■ **Task to carry out**
The lines to return are those from the line holding "Task: Open iCloud Drive in sidebar" through the last line of the entries below, both included, written exactly and without pictures.

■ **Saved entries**
- - -

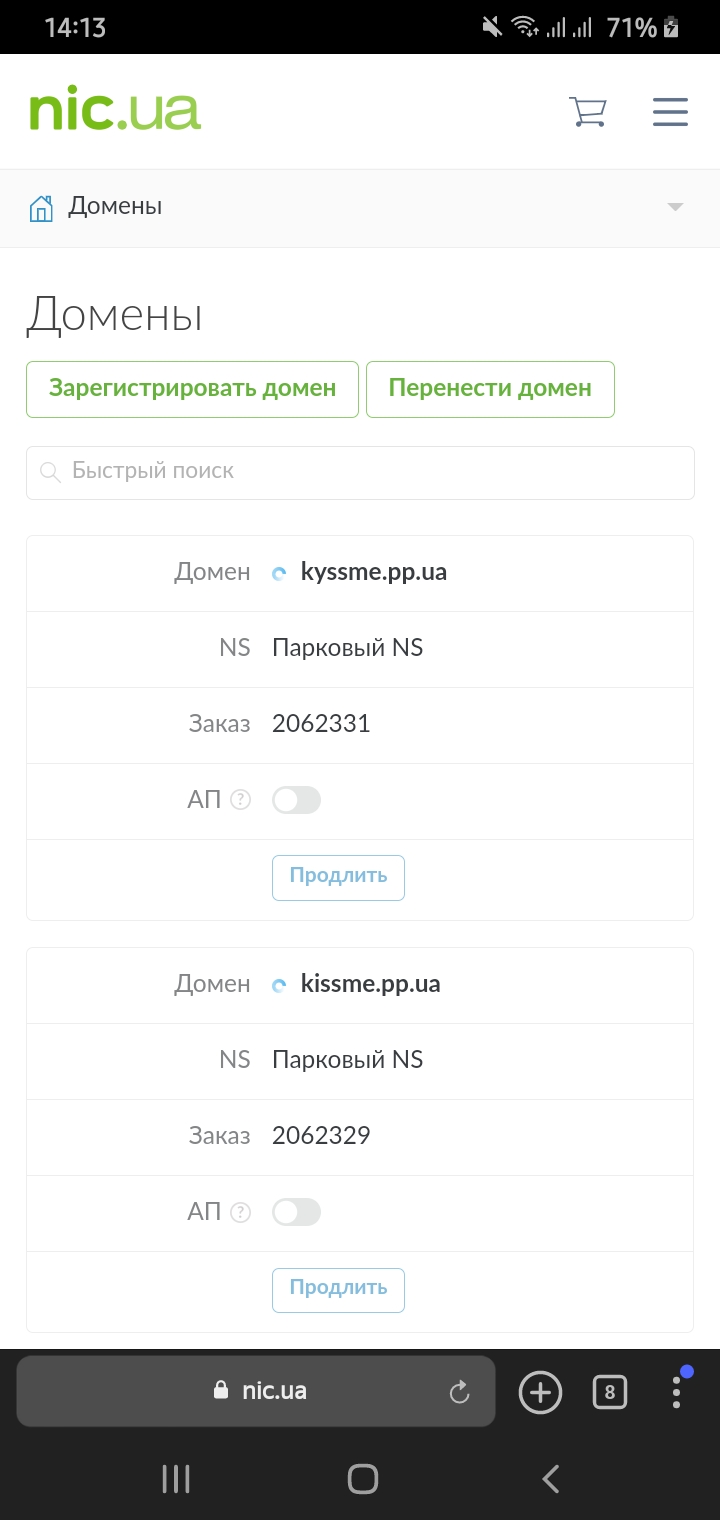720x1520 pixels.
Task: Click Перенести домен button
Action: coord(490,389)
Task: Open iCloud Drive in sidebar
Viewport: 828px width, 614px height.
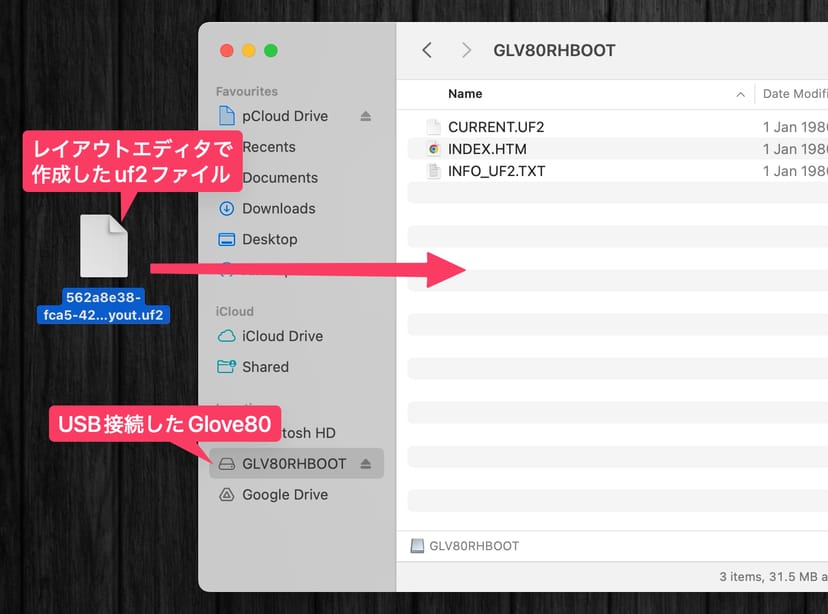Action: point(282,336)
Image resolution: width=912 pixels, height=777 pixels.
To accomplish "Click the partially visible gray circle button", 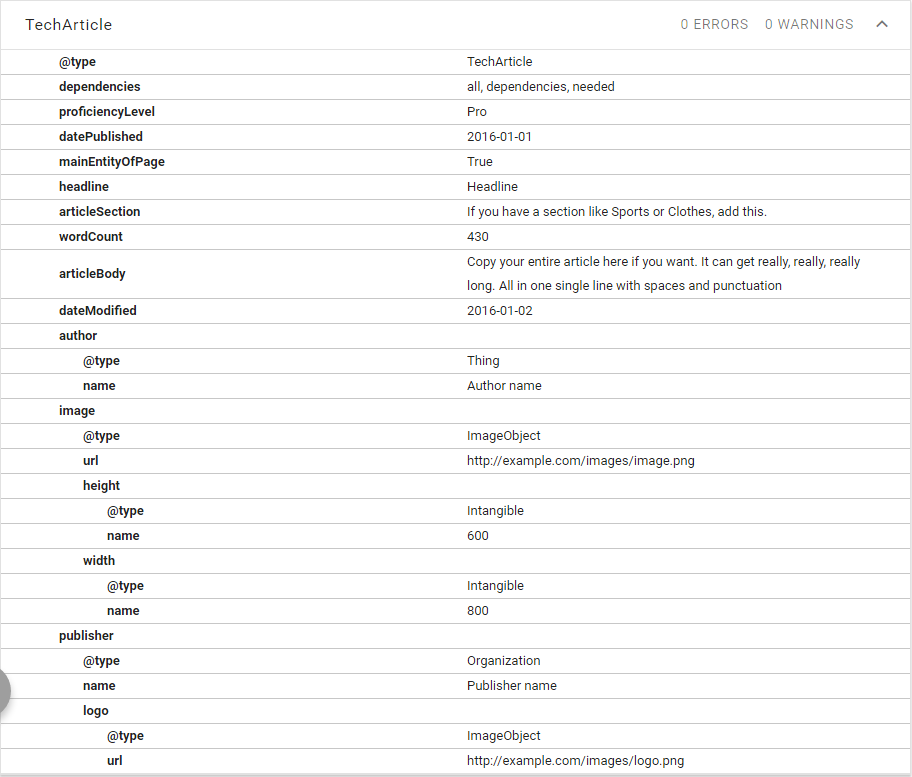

- - -

■ **Solution for this problem**
Task: Open iCloud Drive in sidebar
Viewport: 828px width, 614px height.
Action: point(282,336)
Image resolution: width=912 pixels, height=777 pixels.
To accomplish "Click the partially visible gray circle button", 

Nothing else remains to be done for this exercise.